Случалось, ноги переставали держать усталое тело. Он падал от немилосердной усталости на диван, валился в ближайшее кресло, как сноп, в изнеможении опускался на стул, но голова и тут как ни в чём не бывало продолжала свой яростный труд, и он принуждал себя встать, чтобы закрепить на бумаге ещё одно отлитое, на диво прекрасное слово. Он кривлялся, вертелся, корчил мерзкие хари, вопил на разные голоса, подыскивая живые черты толпившимся образам и проверяя чуть не каждое слово на слух. Он падал вновь, изнеможённый таким интенсивным, прерываемым только по ночам трудом, да и ночью нередко видел себя посреди своих замечательных рож.
Сходили снега. Журчали ручьи. Палило нещадное солнце. Проливались дожди. Шуршали и сыпались вьюги.

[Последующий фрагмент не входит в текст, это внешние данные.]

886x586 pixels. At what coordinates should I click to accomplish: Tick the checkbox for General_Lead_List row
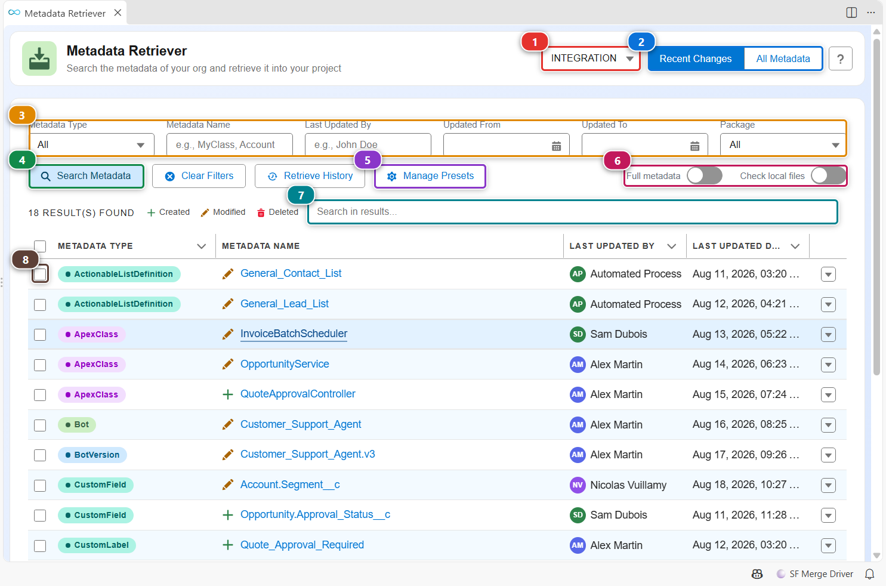tap(40, 304)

Он не выпускал из рук обнажённой бумаги, заострённого с особенным тщаньем пера. Он не расставался с поэмой ни на миг. И медленно, страшно, убийственно медленно, а всё-таки поэма подвигалась вперёд. Бывало, что недели уходили всего лишь на несколько удовлетворительных, казалось, законченных фраз, так что уже и мнилось по временам, что он никогда не одолеет её и однажды так и помрёт на середине своей бесконечной дороги. Но он всё терзал и терзал истощавшийся без отдыха мозг. Он вымучивал из себя сначала последние, а затем и наипоследние силы. Он по капле выдавливал слово за словом и вдруг открывал, как безжизненно тлело всё принуждённое, чего не коснулось волшебное крыло вдохновенья.
Отчего же вдохновенье покидало его? Ответ мог быть только один: в нём недоставало чистейших, благороднейших, искренних чувств, чтобы ненаглядная поэма его горела огнём и сочилась пролитой кровью. Слабости, греховные помыслы всё ещё снедали его, с дьявольской изворотливостью протискиваясь в самую малую из прорех, которую не успевал он заткнуть, слишком занятый бесконечным трудом.

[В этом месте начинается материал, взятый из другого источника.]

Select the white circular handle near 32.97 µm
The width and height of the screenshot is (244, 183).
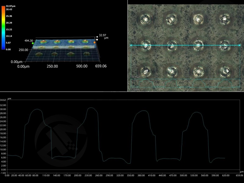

Тогда распахивал он свою недостойную душу доброму Богу, умоляя очистить, просветлить и помочь, однако тайных исповедей казалось мало ему, и он каялся перед суетными людьми и вновь сгибался в жесточайшем труде, не дозволяя ни одной лишней минуты отдыха, ибо лишь труд на благо ближнего отвращает нас от греха.

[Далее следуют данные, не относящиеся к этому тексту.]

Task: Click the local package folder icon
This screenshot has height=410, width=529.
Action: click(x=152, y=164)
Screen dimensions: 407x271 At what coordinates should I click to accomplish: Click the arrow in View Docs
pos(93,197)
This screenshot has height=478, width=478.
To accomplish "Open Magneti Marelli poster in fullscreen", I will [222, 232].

Наконец истощённая голова деревенела до тупости. Умирали и творческие, и даже вседневные мысли. Память скудела. Иссыхало воображенье. Глаза переставали отчётливо видеть сквозь сплошную серую пелену истощения. А он напряжением воли вытягивал недостававшие образы, и затем, чистовую рукопись до того измарав, что она превращалась в ещё один перепутанный черновик, полечив себя передышкой и карлсбадскими водами, он перебелял её вновь, чётко выставляя каждую букву, и снова приступал к ней с последней, как он заблуждался, проверкой, но эта рукопись не удовлетворяла его, и беловой аккуратный автограф превращался в очередной перемаранный черновик.